LE CENTRE FRANCOPHONIE DE BOURGOGNE présente ses voeux à tous ses visiteurs.
Puisse 2010 apporter à chacune et chacun d'entre vous, santé, joie, épanouissement et à l'humanité, l'esprit de paix, de tolérance et de fraternité, dans une diversité riche de possibilités.

10 janvier 2010

La couturière - Francine ALLARD

Titre : "La couturière"
tome 1 :" Les aiguilles du temps"
tome 2 : "La veangeance de la veuve noire"
Auteure : Francine Allard
Genre : roman
Editeur : Les trois Pistoles (Québec)

Francine ALLARD, écrivaine, poète, artiste québécoise

Présenter Francine Allard n’est pas une exercice simple tant cette auteure embrasse des domaines très variés.
Née en 1949 à Verdun, ville limitrophe de Montréal à l’époque, Francine Allard, bénéficie de l’ouverture d’esprit de ses parents et dès lors sa formation s’en trouvera très étendue. Elle fait du théâtre, perfectionne sa voix, remarquable dit-on, entre au Conservatoire de musique et d’Art Dramatique, obtient un DEC en sciences humaines, étudie la philosophie, devient choriste à radio Canada, réussit le diplôme d’enseignante, prends en charge des enfants handicapés.
Parallèlement, débordante d’activité, elle étudie l’aquarelle, la poterie et participe à des expositions de groupes.
Chroniqueuse, un temps humoriste, cette forte personnalité, très ancrée dans son époque, prend position avec passion aux débats de société, comme celui récent de la réforme des programmes de l’enseignement.
Mais c’est aussi et surtout une écrivaine de grand talent. Ses romans (jeunesse et adultes) ne laissent pas insensibles.
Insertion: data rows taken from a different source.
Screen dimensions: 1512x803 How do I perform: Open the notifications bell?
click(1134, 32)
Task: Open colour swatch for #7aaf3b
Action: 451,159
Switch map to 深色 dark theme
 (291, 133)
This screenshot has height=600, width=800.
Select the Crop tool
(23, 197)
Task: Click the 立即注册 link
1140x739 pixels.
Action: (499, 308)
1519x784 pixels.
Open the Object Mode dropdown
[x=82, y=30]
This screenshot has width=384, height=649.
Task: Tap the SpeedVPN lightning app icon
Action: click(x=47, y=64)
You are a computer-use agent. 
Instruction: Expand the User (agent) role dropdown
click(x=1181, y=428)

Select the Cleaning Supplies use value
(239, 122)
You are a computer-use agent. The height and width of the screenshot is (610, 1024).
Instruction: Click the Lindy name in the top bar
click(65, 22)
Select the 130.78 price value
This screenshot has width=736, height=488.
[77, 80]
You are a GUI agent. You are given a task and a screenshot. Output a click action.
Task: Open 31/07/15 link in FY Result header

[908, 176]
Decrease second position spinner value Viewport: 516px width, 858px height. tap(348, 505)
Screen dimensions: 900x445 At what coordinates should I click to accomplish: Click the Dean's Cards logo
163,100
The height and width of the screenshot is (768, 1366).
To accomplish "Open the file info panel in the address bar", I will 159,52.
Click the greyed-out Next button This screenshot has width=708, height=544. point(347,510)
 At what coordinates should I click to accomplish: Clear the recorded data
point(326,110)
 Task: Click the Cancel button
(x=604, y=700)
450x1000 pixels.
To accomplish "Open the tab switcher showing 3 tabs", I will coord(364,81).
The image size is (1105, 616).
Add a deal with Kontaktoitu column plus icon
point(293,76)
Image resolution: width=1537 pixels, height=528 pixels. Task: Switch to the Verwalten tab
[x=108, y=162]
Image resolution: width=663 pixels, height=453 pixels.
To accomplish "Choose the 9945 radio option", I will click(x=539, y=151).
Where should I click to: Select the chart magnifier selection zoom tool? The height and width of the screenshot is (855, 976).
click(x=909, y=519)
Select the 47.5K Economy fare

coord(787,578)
On sent derrière le trop plein d’énergie, un sens de l’autre, une ouverture, une sensibilité, une écoute, en somme une réalité humaniste.
Poète, « Au bout du quai », « Vocalises sur un sanglot », ses mots nous attrapent, nous bousculent et on se retrouve « tout chose ».
« Ne plus entendre les gémissements indigestes
de nos géniteurs frustrés
» in Vocalises… Et Vlan !!!!

Aujourd’hui, Le Centre Francophonie de Bourgogne a le plaisir de présenter les 2 tomes déjà publiés de sa trilogie « La couturière », ouvrages auxquels nous souhaitons de nombreux lecteurs.

Deux livres passionnants à lire et à offrir.

- Tome 1 « Les aiguilles du temps »

Le récit de cette trilogie annoncée commence en 1910, à Lachine, sur les bords du Lac St Louis au Québec, boulevard St Joseph.
Adelina Trudel, mère d’Emilia, met au monde un garçon, Victor, mais meurt en couches. Donatienne Crevier, la sage-femme, qui aime Josephat, le père, se mettra discrètement en ménage avec lui mais ne deviendra jamais sa femme, à son grand désespoir. Blessure qu’elle portera toute sa vie. Cependant, elle aura le temps de donner la passion de la couture à Emilia qui en fera son métier par la suite et s’affirmera comme créatrice bien en vue.
Ce roman qui se lit aisément dresse le destin de deux femmes: Emilia et Donatienne.
Pendant la crise, de familles aisées en familles riches, Emilia assurera les toilettes des mariages et du même coup aidera sa propre famille à survivre. Déçue par des prétendants inconstants, en recherche continuelle d’affection due au manque d’amour maternelle, elle rencontrera l’amour en Louis Turgeon, malencontreux chauffeur de bus que Victor, le frère d’Emilia ira percuter, un soir d’euphorie.
Donatienne, enceinte, quittera, elle, discrètement Lachine, après le décès de sa mère et son désamour, et, en femme avisée et concrète, se lancera dans l’herboristerie et la fabrication du cidre, même si les pommes au début sont « empruntées » avec le complicité du moine Michel, son amant, au couvent voisin. Poussée par ses « amis » Indiens, elle acceptera la distillation du cidre en calvados avec les risques encourus de la prohibition.
Récit bien mené, descriptions précises et imagées, Francine Allard, en écrivaine de talent, a le don de l’écriture et l’art des chutes et des rebondissements. Un roman qui nous transporte dans ce Québec qui nous est cher. Un régal.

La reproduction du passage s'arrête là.